Without looking at the disk or a list of the disk contents I can't say. This 
seems a little bit like ANIMALS doesn't it?

DOES IT HAVE RAWDOS ON IT?
NO!

Your message format seems amazingly Potteresque:)

Is this a disk image you have found somewhere or is this a real disk? If 
this is a real disk suggest you take the time to type and post the CATALOG 
or create a disk image and make it available for download and if this is a 
disk image (which by your post it seems not to be) why not post the link?

Here is a link (see far below) with pictures that may prove useful for you 
to determine if this disk that has your subject line in the form of some 
kind of hand written label on it (I am guessing since you don't say:) is in 
fact what I am suggesting.

>Obviously it has something to do with DOS 3.2.1.

What is perfectly clear to you is pefectly clear to you and remember, on a 
clear disk you can seek forever.

>Was it some type of updater disk?

DOS 3.2.1 was an updater disk. If it is the DOS 3.2.1 Master then yes since 
DOS 3.2.1 was an update. If not then maybe or yes or no.

Here's the link below, and good luck. Post the CATALOG would be best and 
provide a link to the disk image even better... or jsr $a56e (CALL 42350).

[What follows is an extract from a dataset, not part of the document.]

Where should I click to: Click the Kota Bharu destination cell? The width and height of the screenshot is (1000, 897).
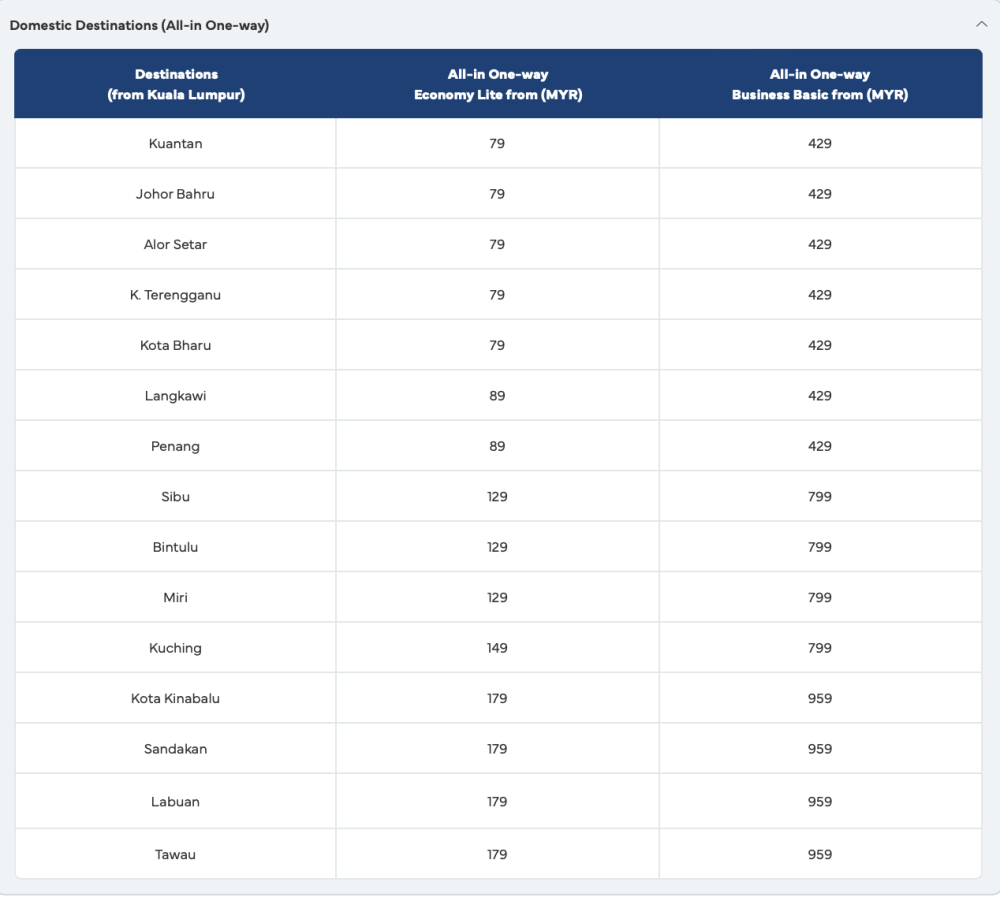(x=176, y=346)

One more thing... I have a disk image here that says it is the DOS 3.3 
08/25/80 SYSTEM MASTER and it has MASTER CREATE on it. And I wonder why.

Bill

x--- snipe here ---x

x--- snip here ---x

http://apple2history.org/history/ah14.html

DOS 3.2.1
---------
This disk contained the new COPY program, and a program called "UPDATE 
3.2.1", which worked just as "UPDATE 3.2" and
"MASTER.CREATE" had 
previously. The update program was used to modify existing DOS 3.2 disks to 
the 3.2.1 version. As an bonus, Apple added some programs to this Master 
disk that were on the first DOS 3.2 disk. The included games and graphics 
demonstrations included "APPLE-TREK", "THE INFINITE NUMBER
OF MONKEYS", 
"BRIAN'S THEME ", and "BRICK OUT".

DOS 3.2
-------
DOS 3.2 included a program called "UPDATE 3.2", which worked much like the 
earlier program "MASTER.CREATE" in changing a "slave"
DOS disk into a 
"master" disk. As time went by, and more users had their Apple II's fully 
populated with 48K RAM, the need for such a utility became less and less 
important.

The file "RAWDOS" that was on the DOS 3.1 disk was no longer
needed, as its 
function was included in the "UPDATE 3.2" program.

DOS 3.1
-------
"MASTER CREATE" was a program that could be used to initialize a
"master" 
disk. Using the binary file "RAWDOS", it executed the DOS
"INIT" command, 
but put a version of DOS on the newly formatted disk that was 
relocatable.[10] When DOS from a "master" disk was booted on an
Apple II, it 
first determined what was size of the memory, and then loaded itself into 
memory as high as possible. The INIT command properly formatted a new disk, 
but created what Apple called a "slave" disk; that is, the DOS
loaded from a 
slave disk was fixed in memory to the same size as the computer on which DOS 
had been booted. In most cases this would not be a problem. However, the 
problem would surface if someone whose Apple II had only 16K of RAM shared a 
disk with a friend whose computer had, say, 32K of memory. Booting that 
borrowed disk would make the 32K computer appear to have only 16K of RAM 
(since it forced DOS to load at the highest location available to a 16K 
machine). A "master" disk was more versatile, being
"intelligent" enough to 
adapt itself to differing memory sizes.

Other bugs in early versions of DOS 3.1 included not being able to 
initialize disks with MASTER.CREATE unless the disk controller was moved to 
slot 7.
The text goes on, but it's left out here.